Selected passage:
◆ ◆ ◆

But on this day after the first Clomid, I could not hide things away. I could not pretend.

They say that having a child fills a space you didn’t even know was empty.  I’m not sure those trying to conceive their first would agree, as I’m sure they feel the empty space acutely, but I understand the what it means . I desperately wanted a child when we got pregnant with our little one ( I didn’t have the pain of waiting for a pregnancy that time), and when she arrived the intensity of the cluster of emotions overwhelmed me in those early weeks. I can’t tell you how amazingly scary it was to feel what I felt, and it took me by surprise that I could feel that deeply despite my readiness to be a mother. Now I know that space is there for a second little miracle to fill.  I know how it feels and like an addiction I want more. Sorry.  I’ve digressed.  Let’s get back to the Clomid experience …

The day after was better. I felt more level, more emotionally stable, but drained. The calm after the storm. My head seemed silent after the rush of thoughts and emotions of the previous day.

The next day I felt better again, and I gradually adapted to the meds and felt more myself. I noticed some fuzzy head type sensations during the evening, in the hours after taking Clomid but apparently it can affect mental alertness, so I think that it is normal.

So here I am, CD14 and waiting for the main event, the reason for taking this crazy Clomid. Nothing. Yet. No sign of ovulation. Yet. I’m starting to get impatient because as I ovulate anyway, I was hoping it would make me ovulate in a more normal length of time and iron out a few irregularities. Oh come on body! My emotions went to hell and back in a day to help you out. Ovulate, damn you!

It’s your Clomid Day!

Two years on this rollercoaster of a journey has brought us to today. Clomid day! Having wept my torrent of tears for last cycle’s end, and endured one of my worst ever periods, I swallow the tiny white tablet with some … excitement? Dare I even feel that emotion? Could this be what we have needed to help us along?

I remember two years ago, almost to the day, beginning the first cycle on which we had decided to try to conceive a second little person. Having had no issues getting pregnant with my first miracle (a few months in the making), we entered that cycle with excitement and no anxiety about our fertility status. I remember the anticipation of the two week wait, analysing every little symptom and believing it could be THE sign. I knew it might not happen that month, but I knew it would happen. It didn’t. Obviously.

Every one of the 19 cycles since that very first, have each stripped away a little bit of positivity. Each month it is harder to keep that light of hope burning. The image of holding another child of our own fades. Now I fight internally with my inner voice to believe it is still our destiny.

The two week wait has become a torturous time, in which I hope but also feel afraid to hope. Where my conscience hears my prayers, and snorts, “Don’t be so stupid as to think this is it”. Where my body seems to smirk cruelly, as it gives my mind a glimmer; enough pregnancy symptoms to hold on to a slither of hope. And when it becomes clear that it was all a trick, I feel so naïve to have believed, even just a little bit.

But this cycle, we are doing something totally new. I’ve done acupuncture (which I will write about another time), I’ve taken supplements and I’ve tried old wives tales. This month I take a step into the realm of fertility meds. And with that comes more hope than I have felt in a long time. I’m still afraid to hope. I’m still afraid my body won’t do what nature intended. The negative side of myself says it will be just my luck to fail to conceive this month too even with Clomid. But I must push those thoughts away. This is a step forward. A “normal” cycle length should happen as opposed to my irregular ovulation days and therefore cycles anywhere between 30-50 days. Predicting fertile days won’t be such a long, tedious wait. Clomid may just help any slight hormonal abnormalities that I believe could be one of the reasons for our “infertility”. Clomid may give me a ‘stronger’ ovulation (whatever that means?).

And so, I will centre myself. I will treat myself kindly. I will take on a Zen like state. I will take my Clomid, and hold on tight again for yet another rollercoaster month. Wish me luck. It’s my Clomid day!

◆ ◆ ◆

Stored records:
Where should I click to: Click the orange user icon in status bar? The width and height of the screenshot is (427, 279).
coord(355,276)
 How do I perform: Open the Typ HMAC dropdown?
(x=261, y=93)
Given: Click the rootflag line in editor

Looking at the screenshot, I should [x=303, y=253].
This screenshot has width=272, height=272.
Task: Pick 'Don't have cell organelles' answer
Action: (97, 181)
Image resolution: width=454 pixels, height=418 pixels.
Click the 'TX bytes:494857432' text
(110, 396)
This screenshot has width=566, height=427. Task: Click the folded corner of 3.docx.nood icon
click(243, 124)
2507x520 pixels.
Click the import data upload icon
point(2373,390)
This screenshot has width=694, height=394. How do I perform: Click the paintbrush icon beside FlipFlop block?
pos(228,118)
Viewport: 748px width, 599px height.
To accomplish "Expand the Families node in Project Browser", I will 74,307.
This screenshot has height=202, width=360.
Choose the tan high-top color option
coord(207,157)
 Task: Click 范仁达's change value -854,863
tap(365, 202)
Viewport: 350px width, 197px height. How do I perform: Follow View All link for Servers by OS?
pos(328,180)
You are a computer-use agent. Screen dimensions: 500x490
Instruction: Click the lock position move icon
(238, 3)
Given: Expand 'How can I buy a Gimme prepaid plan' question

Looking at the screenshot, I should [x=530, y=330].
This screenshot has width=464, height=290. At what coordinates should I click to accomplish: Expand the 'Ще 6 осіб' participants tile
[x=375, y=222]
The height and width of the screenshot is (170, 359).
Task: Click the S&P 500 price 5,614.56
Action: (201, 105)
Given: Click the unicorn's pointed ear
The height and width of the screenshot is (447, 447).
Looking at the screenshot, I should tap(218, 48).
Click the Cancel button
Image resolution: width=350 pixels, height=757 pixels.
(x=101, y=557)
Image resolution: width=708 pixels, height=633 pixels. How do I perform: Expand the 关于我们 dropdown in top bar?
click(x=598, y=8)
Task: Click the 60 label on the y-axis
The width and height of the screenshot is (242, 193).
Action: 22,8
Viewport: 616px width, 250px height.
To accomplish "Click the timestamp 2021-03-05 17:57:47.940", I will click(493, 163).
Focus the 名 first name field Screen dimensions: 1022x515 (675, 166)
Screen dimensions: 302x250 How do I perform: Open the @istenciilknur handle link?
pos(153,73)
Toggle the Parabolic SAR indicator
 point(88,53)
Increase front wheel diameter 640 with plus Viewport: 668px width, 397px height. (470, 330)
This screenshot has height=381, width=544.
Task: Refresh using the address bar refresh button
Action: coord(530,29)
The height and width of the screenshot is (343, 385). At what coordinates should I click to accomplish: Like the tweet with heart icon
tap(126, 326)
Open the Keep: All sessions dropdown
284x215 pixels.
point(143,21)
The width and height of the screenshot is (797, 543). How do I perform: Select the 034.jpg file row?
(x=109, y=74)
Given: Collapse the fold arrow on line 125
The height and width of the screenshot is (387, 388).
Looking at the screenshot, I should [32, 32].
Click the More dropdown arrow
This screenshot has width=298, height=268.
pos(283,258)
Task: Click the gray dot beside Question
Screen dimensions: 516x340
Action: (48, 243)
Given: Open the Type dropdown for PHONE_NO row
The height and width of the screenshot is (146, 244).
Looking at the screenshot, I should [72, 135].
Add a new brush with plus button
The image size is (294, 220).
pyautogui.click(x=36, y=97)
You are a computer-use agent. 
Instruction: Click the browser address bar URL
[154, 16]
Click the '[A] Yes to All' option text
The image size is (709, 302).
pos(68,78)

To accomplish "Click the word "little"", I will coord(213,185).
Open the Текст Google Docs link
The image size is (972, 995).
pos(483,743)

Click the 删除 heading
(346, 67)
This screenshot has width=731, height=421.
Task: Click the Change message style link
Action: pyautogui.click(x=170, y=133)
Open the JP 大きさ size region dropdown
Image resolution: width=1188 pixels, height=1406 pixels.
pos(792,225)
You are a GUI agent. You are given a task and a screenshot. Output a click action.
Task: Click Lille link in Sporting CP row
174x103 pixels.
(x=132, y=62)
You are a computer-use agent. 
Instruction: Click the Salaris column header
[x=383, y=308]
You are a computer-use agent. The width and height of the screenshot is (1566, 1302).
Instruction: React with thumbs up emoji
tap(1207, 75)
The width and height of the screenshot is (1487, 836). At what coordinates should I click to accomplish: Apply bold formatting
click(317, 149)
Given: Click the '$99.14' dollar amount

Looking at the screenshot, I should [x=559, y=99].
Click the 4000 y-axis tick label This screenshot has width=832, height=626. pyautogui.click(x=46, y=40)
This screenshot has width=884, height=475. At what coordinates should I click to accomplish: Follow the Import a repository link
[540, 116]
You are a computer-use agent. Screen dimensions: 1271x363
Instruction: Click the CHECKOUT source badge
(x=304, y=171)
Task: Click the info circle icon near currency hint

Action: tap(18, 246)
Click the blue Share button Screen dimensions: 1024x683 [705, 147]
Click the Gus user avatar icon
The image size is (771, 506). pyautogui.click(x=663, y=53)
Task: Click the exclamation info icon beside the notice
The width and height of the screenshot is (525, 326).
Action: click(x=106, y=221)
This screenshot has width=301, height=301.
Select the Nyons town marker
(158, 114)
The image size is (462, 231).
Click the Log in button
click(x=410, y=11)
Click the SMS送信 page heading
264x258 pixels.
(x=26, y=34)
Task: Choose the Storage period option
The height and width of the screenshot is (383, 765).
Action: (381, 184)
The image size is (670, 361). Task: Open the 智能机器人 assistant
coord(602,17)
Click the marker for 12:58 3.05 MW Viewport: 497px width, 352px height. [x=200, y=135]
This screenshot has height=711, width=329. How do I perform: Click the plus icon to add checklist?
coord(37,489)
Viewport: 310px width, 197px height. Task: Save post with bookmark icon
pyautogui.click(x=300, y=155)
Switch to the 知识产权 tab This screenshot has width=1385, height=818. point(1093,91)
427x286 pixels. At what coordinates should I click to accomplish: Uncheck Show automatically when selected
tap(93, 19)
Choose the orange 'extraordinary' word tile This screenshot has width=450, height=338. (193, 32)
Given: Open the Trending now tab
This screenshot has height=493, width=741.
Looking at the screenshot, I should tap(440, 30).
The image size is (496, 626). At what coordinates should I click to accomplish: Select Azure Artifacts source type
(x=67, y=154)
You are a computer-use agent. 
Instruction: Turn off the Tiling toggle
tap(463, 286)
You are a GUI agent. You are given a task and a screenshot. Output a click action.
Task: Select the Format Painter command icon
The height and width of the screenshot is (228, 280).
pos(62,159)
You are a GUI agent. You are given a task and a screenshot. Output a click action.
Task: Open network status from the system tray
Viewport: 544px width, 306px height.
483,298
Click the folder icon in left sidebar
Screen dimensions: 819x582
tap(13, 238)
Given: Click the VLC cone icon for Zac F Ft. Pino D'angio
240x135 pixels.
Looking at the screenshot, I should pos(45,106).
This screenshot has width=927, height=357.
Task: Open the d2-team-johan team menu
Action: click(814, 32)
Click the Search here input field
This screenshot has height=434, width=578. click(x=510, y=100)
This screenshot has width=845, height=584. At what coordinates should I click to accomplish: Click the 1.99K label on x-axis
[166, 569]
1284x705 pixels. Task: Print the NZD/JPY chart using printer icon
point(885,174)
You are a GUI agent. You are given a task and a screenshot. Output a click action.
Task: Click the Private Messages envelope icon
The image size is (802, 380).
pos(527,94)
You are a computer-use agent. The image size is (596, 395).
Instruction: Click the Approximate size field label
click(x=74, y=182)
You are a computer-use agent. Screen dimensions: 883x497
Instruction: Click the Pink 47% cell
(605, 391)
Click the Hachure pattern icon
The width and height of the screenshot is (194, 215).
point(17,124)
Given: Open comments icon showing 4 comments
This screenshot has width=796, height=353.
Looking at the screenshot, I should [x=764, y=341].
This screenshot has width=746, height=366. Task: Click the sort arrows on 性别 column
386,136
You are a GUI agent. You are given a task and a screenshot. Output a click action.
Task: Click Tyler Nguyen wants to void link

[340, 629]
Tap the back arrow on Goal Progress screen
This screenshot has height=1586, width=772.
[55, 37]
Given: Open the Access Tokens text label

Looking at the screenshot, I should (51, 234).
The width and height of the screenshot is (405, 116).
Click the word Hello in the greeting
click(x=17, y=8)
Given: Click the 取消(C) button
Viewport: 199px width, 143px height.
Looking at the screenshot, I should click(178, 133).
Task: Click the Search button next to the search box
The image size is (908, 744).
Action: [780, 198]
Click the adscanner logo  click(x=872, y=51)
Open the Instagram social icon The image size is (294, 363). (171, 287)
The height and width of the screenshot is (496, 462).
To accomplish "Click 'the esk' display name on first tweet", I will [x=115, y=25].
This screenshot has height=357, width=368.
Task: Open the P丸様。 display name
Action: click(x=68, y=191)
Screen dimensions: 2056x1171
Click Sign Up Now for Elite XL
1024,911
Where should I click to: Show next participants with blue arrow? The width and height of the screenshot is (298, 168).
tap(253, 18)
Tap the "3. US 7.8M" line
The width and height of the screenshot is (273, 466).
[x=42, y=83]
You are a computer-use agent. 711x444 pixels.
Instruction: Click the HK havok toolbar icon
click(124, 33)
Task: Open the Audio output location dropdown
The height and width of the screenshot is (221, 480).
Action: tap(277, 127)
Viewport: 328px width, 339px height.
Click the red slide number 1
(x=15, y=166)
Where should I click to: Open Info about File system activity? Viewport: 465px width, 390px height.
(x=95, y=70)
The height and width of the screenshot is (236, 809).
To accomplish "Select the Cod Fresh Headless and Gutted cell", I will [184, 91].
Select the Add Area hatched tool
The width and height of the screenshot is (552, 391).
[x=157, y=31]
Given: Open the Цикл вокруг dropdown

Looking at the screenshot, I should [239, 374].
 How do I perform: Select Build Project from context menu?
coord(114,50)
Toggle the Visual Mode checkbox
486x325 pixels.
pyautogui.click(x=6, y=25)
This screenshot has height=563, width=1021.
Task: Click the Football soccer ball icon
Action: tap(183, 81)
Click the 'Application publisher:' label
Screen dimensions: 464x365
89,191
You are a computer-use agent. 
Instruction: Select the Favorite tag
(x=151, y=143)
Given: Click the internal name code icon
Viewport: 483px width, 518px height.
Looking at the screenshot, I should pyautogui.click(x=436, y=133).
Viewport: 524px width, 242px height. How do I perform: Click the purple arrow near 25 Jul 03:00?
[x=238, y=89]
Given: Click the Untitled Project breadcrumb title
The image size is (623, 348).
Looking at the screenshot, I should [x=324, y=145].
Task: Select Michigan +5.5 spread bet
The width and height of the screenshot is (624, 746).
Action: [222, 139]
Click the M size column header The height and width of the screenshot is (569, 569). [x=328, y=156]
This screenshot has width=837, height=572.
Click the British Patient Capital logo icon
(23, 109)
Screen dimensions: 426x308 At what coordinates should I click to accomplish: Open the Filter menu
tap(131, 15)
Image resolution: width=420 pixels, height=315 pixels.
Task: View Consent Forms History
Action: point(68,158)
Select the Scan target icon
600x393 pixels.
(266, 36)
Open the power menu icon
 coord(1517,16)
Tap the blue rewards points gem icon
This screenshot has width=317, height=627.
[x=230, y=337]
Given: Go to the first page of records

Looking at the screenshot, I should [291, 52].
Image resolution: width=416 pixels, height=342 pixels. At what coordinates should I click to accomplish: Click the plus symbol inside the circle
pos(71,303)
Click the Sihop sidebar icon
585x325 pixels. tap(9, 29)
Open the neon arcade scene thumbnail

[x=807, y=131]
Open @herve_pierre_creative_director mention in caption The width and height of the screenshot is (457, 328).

◆ ◆ ◆

Work instruction 1: In the Clomid post, how many cycles have passed since the very first cycle of trying for a second child?
Work instruction 2: Duplicate the part of the Clomid post from "The next day" up to and including "it is normal.".
Work instruction 3: List the things the writer of the Clomid post says they had already tried before this step into fertility meds.

Task response 1: 19 cycles.

Task response 2:
The next day I felt better again, and I gradually adapted to the meds and felt more myself. I noticed some fuzzy head type sensations during the evening, in the hours after taking Clomid but apparently it can affect mental alertness, so I think that it is normal.

Task response 3: Acupuncture, supplements, old wives tales